(Pixel coordinate grounding data)
-=-=-=-=-

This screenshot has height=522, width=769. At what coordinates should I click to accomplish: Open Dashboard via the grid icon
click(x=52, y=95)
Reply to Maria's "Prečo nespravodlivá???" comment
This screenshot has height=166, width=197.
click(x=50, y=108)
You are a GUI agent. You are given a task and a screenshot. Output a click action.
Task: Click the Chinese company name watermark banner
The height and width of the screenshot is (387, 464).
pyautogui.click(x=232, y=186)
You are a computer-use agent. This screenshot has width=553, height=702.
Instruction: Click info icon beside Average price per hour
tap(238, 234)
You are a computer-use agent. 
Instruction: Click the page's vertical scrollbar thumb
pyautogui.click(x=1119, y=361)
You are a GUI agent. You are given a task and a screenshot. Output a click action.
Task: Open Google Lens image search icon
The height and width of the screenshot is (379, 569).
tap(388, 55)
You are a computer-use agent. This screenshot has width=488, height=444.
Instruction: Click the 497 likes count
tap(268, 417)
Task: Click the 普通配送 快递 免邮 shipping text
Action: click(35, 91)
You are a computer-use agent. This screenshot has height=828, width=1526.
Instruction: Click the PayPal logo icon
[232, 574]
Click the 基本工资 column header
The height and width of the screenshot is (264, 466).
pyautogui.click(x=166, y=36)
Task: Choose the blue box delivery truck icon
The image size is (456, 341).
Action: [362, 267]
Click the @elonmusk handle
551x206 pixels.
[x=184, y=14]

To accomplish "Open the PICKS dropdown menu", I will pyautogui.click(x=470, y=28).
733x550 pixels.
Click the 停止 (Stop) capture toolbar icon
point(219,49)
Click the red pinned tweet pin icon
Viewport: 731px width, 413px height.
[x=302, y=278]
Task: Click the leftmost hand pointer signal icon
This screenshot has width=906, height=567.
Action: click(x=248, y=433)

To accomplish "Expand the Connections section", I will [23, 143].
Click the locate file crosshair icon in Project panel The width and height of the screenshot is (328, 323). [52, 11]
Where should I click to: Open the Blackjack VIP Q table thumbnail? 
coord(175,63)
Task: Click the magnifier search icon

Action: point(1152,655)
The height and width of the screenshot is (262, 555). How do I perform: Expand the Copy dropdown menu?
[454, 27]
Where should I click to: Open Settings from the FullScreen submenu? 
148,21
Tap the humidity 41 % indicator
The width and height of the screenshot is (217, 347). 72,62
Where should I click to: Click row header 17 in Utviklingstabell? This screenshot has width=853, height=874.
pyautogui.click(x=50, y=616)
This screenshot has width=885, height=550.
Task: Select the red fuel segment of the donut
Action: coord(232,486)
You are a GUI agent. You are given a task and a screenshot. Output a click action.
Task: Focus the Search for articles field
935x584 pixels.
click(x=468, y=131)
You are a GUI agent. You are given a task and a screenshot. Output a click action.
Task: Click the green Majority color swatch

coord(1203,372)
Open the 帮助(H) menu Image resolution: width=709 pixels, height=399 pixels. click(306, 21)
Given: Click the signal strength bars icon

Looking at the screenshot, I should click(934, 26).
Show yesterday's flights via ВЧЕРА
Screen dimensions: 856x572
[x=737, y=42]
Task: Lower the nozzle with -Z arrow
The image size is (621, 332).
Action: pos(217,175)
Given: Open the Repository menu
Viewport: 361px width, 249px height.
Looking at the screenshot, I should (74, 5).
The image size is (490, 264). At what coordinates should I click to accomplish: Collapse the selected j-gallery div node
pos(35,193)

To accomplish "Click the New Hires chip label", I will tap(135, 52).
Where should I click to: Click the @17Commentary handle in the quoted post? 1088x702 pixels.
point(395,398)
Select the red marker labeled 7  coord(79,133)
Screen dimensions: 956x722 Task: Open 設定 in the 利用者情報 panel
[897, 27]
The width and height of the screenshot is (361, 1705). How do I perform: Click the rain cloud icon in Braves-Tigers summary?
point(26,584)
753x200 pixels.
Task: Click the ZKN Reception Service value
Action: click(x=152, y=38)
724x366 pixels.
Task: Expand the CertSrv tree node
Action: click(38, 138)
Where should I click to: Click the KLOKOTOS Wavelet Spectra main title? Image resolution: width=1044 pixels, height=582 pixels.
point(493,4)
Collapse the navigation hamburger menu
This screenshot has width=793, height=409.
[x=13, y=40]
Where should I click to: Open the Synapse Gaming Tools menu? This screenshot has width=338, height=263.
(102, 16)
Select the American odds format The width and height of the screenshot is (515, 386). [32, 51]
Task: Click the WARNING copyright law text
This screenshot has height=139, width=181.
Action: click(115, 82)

-=-=-=-=-

ASSIGNMENT: Every line above has to be restated word for word.

ANSWER TO THIS PROBLEM:
This screenshot has height=522, width=769. At what coordinates should I click to accomplish: Open Dashboard via the grid icon
click(x=52, y=95)
Reply to Maria's "Prečo nespravodlivá???" comment
This screenshot has height=166, width=197.
click(x=50, y=108)
You are a GUI agent. You are given a task and a screenshot. Output a click action.
Task: Click the Chinese company name watermark banner
The height and width of the screenshot is (387, 464).
pyautogui.click(x=232, y=186)
You are a computer-use agent. This screenshot has width=553, height=702.
Instruction: Click info icon beside Average price per hour
tap(238, 234)
You are a computer-use agent. 
Instruction: Click the page's vertical scrollbar thumb
pyautogui.click(x=1119, y=361)
You are a GUI agent. You are given a task and a screenshot. Output a click action.
Task: Open Google Lens image search icon
The height and width of the screenshot is (379, 569).
tap(388, 55)
You are a computer-use agent. This screenshot has width=488, height=444.
Instruction: Click the 497 likes count
tap(268, 417)
Task: Click the 普通配送 快递 免邮 shipping text
Action: click(35, 91)
You are a computer-use agent. This screenshot has height=828, width=1526.
Instruction: Click the PayPal logo icon
[232, 574]
Click the 基本工资 column header
The height and width of the screenshot is (264, 466).
pyautogui.click(x=166, y=36)
Task: Choose the blue box delivery truck icon
The image size is (456, 341).
Action: [362, 267]
Click the @elonmusk handle
551x206 pixels.
[x=184, y=14]

To accomplish "Open the PICKS dropdown menu", I will pyautogui.click(x=470, y=28).
733x550 pixels.
Click the 停止 (Stop) capture toolbar icon
point(219,49)
Click the red pinned tweet pin icon
Viewport: 731px width, 413px height.
[x=302, y=278]
Task: Click the leftmost hand pointer signal icon
This screenshot has width=906, height=567.
Action: click(x=248, y=433)

To accomplish "Expand the Connections section", I will [23, 143].
Click the locate file crosshair icon in Project panel The width and height of the screenshot is (328, 323). [52, 11]
Where should I click to: Open the Blackjack VIP Q table thumbnail? 
coord(175,63)
Task: Click the magnifier search icon

Action: point(1152,655)
The height and width of the screenshot is (262, 555). How do I perform: Expand the Copy dropdown menu?
[454, 27]
Where should I click to: Open Settings from the FullScreen submenu? 
148,21
Tap the humidity 41 % indicator
The width and height of the screenshot is (217, 347). 72,62
Where should I click to: Click row header 17 in Utviklingstabell? This screenshot has width=853, height=874.
pyautogui.click(x=50, y=616)
This screenshot has width=885, height=550.
Task: Select the red fuel segment of the donut
Action: coord(232,486)
You are a GUI agent. You are given a task and a screenshot. Output a click action.
Task: Focus the Search for articles field
935x584 pixels.
click(x=468, y=131)
You are a GUI agent. You are given a task and a screenshot. Output a click action.
Task: Click the green Majority color swatch

coord(1203,372)
Open the 帮助(H) menu Image resolution: width=709 pixels, height=399 pixels. click(306, 21)
Given: Click the signal strength bars icon

Looking at the screenshot, I should click(934, 26).
Show yesterday's flights via ВЧЕРА
Screen dimensions: 856x572
[x=737, y=42]
Task: Lower the nozzle with -Z arrow
The image size is (621, 332).
Action: pos(217,175)
Given: Open the Repository menu
Viewport: 361px width, 249px height.
Looking at the screenshot, I should (74, 5).
The image size is (490, 264). At what coordinates should I click to accomplish: Collapse the selected j-gallery div node
pos(35,193)

To accomplish "Click the New Hires chip label", I will tap(135, 52).
Where should I click to: Click the @17Commentary handle in the quoted post? 1088x702 pixels.
point(395,398)
Select the red marker labeled 7  coord(79,133)
Screen dimensions: 956x722 Task: Open 設定 in the 利用者情報 panel
[897, 27]
The width and height of the screenshot is (361, 1705). How do I perform: Click the rain cloud icon in Braves-Tigers summary?
point(26,584)
753x200 pixels.
Task: Click the ZKN Reception Service value
Action: click(x=152, y=38)
724x366 pixels.
Task: Expand the CertSrv tree node
Action: click(38, 138)
Where should I click to: Click the KLOKOTOS Wavelet Spectra main title? Image resolution: width=1044 pixels, height=582 pixels.
point(493,4)
Collapse the navigation hamburger menu
This screenshot has width=793, height=409.
[x=13, y=40]
Where should I click to: Open the Synapse Gaming Tools menu? This screenshot has width=338, height=263.
(102, 16)
Select the American odds format The width and height of the screenshot is (515, 386). [32, 51]
Task: Click the WARNING copyright law text
This screenshot has height=139, width=181.
Action: click(115, 82)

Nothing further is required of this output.